» **Work to be completed**
Repeat each line, word for word, from the one containing "Click the 1887.40 current price tag" through the last line of the entries, and include no other output.

===== Records shown

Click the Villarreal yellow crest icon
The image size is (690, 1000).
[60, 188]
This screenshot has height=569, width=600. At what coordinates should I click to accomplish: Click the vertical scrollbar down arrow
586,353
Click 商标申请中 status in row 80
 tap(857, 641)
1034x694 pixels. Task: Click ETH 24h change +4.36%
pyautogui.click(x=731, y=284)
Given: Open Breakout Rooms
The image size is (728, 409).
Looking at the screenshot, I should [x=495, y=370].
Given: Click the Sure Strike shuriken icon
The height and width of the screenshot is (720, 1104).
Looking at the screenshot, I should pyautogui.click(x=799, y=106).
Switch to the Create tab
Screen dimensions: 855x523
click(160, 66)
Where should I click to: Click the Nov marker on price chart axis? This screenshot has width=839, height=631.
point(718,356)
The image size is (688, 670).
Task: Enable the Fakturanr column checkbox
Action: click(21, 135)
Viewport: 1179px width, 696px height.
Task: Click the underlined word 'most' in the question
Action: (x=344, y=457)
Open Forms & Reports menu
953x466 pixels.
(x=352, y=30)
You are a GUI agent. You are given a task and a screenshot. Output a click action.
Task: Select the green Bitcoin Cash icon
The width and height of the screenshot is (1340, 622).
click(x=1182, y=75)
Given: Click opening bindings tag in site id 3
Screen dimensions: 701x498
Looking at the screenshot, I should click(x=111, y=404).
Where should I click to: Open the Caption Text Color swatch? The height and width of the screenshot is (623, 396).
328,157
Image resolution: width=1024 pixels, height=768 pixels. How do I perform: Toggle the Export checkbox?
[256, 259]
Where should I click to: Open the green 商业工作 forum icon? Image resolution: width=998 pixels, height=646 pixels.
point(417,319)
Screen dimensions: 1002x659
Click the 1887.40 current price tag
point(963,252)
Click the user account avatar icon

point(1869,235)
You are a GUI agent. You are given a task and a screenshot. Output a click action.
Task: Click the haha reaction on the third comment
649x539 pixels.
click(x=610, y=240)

==========

» **Solved exercise**
Click the 1887.40 current price tag
point(963,252)
Click the user account avatar icon

point(1869,235)
You are a GUI agent. You are given a task and a screenshot. Output a click action.
Task: Click the haha reaction on the third comment
649x539 pixels.
click(x=610, y=240)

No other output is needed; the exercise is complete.